O navio de passageiros da Société Générale de Transports Maritimes à Vapeur (SGTM) foi construído na França e começou a navegar em 1871 A Société Génerale de Transports Maritimes à Vapeur (SGTM) foi fundada em Marselha (França) em 18 de março de 1865, com um capital de 20 milhões de francos. Sua constituição tinha por objetivo
imediato a execução de um contrato de transporte marítimo (a duração prevista desse contrato era de 13 anos) com a Companhia de Minas de Mokta e Hadid.
Estavam previstos nesse contrato o transporte anual de 120 mil toneladas de minério de ferro entre os portos de Bone (Argélia) e Marselha, Sete e Bouc, todos os três em território francês. Uma vez desembarcado em
solo do Hexágono, o minério de ferro seria transportado por ferrovia até as grandes usinas metalúrgicas do Sul e do centro da França.
A fim de poder realizar este contrato, a SGTM passou, imediatamente após sua criação ordens para o Estaleiro Forges et Chantiers de la Mediterranée para a construção de nove vapores a hélice, com casco de ferro e
com capacidade, cada um, para o transporte de 1.200 toneladas de minério.
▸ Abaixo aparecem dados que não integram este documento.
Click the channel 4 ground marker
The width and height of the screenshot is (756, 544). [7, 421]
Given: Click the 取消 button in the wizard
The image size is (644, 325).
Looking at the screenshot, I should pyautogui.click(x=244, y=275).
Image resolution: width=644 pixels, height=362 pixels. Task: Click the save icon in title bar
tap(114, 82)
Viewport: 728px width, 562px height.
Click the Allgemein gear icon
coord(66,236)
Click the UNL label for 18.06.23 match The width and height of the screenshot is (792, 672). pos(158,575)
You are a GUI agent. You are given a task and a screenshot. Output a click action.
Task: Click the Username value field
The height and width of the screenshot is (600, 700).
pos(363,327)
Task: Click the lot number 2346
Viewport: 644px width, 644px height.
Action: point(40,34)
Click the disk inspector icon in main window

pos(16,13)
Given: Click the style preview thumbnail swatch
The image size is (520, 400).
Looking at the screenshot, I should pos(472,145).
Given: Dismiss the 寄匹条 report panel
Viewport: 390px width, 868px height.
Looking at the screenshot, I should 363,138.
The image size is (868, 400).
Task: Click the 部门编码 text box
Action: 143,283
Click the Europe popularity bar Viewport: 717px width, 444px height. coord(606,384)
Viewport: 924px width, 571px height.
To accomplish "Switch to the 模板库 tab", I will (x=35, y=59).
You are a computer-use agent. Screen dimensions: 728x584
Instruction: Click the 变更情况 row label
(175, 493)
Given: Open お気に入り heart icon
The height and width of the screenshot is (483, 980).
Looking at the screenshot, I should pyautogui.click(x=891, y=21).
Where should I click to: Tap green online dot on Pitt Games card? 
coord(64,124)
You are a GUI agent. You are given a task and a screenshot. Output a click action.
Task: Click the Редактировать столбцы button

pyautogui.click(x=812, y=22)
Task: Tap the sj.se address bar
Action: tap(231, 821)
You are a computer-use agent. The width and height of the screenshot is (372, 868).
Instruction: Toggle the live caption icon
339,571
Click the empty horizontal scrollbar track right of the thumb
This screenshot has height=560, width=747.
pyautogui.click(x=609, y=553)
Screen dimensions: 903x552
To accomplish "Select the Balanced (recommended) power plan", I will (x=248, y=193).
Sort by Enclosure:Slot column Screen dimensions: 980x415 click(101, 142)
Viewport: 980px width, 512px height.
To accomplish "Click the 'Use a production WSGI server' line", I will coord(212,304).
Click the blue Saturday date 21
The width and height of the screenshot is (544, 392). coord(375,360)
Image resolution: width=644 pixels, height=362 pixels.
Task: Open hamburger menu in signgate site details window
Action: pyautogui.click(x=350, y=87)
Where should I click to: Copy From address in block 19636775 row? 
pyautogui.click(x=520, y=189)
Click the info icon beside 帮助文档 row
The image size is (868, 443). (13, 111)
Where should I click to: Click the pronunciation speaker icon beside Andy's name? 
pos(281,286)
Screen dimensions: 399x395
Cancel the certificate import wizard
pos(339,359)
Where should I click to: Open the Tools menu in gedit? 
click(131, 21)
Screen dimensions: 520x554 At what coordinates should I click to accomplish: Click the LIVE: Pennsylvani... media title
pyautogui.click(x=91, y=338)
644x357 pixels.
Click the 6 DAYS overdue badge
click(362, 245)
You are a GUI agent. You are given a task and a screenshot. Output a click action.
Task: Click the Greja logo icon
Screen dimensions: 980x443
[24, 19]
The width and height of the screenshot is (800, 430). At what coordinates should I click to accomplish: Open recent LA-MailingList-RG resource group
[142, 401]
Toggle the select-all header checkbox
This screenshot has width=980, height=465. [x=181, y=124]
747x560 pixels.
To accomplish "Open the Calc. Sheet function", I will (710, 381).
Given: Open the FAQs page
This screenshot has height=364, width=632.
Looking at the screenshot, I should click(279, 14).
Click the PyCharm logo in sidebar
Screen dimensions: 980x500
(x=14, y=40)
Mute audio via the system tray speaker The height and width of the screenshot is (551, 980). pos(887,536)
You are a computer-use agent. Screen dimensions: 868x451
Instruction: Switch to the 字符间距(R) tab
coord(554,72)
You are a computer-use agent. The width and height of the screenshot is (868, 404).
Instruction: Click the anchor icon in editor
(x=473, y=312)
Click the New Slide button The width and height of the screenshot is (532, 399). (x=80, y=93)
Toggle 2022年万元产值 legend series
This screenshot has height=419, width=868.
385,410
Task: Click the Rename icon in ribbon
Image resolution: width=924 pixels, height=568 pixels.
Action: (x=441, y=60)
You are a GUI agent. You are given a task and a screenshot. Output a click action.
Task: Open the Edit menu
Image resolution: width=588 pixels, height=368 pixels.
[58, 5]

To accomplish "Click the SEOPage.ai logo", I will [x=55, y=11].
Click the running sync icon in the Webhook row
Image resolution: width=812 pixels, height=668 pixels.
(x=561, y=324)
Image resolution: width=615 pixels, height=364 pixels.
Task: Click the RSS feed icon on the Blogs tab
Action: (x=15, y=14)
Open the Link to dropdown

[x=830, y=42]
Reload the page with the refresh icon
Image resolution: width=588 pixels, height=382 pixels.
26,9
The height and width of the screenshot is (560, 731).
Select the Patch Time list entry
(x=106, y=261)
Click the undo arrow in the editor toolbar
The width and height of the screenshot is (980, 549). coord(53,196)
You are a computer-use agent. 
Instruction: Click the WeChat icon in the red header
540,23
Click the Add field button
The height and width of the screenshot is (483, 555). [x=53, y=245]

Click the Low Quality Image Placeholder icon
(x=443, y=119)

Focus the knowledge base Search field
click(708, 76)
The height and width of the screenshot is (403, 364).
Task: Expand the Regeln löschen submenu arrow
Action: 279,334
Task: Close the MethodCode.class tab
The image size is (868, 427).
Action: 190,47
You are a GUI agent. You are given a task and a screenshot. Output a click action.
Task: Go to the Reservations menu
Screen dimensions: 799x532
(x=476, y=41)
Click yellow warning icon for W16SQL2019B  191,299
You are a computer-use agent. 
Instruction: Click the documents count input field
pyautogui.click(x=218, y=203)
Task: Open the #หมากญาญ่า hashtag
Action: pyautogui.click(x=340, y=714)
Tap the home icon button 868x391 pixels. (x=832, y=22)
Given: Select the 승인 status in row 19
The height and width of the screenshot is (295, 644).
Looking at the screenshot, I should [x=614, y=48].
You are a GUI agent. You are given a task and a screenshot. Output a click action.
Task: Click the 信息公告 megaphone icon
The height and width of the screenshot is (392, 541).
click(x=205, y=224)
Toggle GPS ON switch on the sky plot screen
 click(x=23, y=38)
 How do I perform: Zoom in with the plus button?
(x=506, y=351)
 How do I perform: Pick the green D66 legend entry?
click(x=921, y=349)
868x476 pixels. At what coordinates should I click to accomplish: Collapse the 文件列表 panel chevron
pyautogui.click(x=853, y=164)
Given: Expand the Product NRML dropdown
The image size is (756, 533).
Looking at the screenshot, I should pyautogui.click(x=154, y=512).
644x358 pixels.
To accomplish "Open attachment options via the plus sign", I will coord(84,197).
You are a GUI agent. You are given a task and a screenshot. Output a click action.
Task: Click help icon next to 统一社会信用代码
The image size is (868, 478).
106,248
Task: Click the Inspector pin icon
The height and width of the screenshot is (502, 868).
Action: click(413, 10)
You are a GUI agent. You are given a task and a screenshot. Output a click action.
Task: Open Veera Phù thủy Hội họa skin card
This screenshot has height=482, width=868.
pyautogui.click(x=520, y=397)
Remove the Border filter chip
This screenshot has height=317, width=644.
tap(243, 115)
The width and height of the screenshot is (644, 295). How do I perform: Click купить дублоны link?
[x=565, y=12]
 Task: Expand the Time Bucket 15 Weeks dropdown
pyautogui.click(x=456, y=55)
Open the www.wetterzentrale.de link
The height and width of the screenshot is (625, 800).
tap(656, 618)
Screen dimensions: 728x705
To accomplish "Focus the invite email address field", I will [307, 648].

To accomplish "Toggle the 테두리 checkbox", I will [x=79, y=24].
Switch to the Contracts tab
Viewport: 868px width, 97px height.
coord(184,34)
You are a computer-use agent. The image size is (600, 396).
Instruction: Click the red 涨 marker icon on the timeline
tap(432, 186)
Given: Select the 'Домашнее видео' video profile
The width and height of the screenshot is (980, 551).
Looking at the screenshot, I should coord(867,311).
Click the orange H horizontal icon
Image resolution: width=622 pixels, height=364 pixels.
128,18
Deveriam ser sólidos (visto a natureza da carga), econômicos e relativamente velozes para assegurar alta rotatividade entre os portos de embarque e desembarque.
Estes nove vapores receberam os nomes de Alsace, Auvergne, Artois, Bretagne, Dauphine, France-Comté, Lorraine, Normandie e Touraine, nomes estes em
homenagem às regiões da França assim também denominadas.
Estes vapores possuíam quatro mastros e maquinário instalado na popa (ré) – para permitir maior espaço de carga ao centro dos mesmos - e tonelagem próxima a 1.000 toneladas de arqueação bruta (tab).
O primeiro dos nove a ser entregue foi o Alsace, em janeiro de 1866.
Ao mesmo tempo em que se estabelecia a ligação Bone-Marselha em 1866, a direção geral da SGTM dirigia suas vistas para horizontes mais vastos.
Partindo do princípio de que, não existindo então nenhuma ligação de linha marítima regular entre portos do Mediterrâneo e a costa Leste da América do Sul (duas armadoras pioneiras, uma francesa, outra italiana,
haviam falido precedentemente), era chegada a hora da criação de uma rota Marselha-Rio de Janeiro-Buenos Aires.
Foram assim adquiridos, em segunda mão, quatro vapores, de dimensões médias para a época, todos de construção inglesa, aos quais foram dados os nomes de outras quatro regiões francesas: Bourgogne, Poitou,
Savoie e Picardie.
Em setembro de 1868, o Bourgogne realizava a viagem pioneira da SGTM entre Marselha e Buenos Aires com escalas intermediárias em Dacar (Senegal), Cabo Verde, Bahia, Rio de Janeiro e Montevidéu.
Subseqüentemente entraram na Rota de Ouro e Prata (Brasil e Argentina) os outros três vapores e entre as escalas da linha foi incluído o Porto de Santos.
As saídas de cada porto da linha aconteciam por volta do dia 15 de cada mês e, viajando à velocidade máxima de 10 nós (18,5 quilômetros horários), cada vapor realizava o trajeto Marselha-Buenos Aires-Marselha em 60
dias, escalas incluídas.
O desenho do La France era revolucionário para a época,
tanto que o desenho de prancha seria ainda válido 20 anos após
Foto: reprodução, publicada com a matéria
Um ano mais tarde, em outubro de 1869, a SGTM assinava nova ordem de construção ao Estaleiro Forges et Chantiers de la Mediterranée.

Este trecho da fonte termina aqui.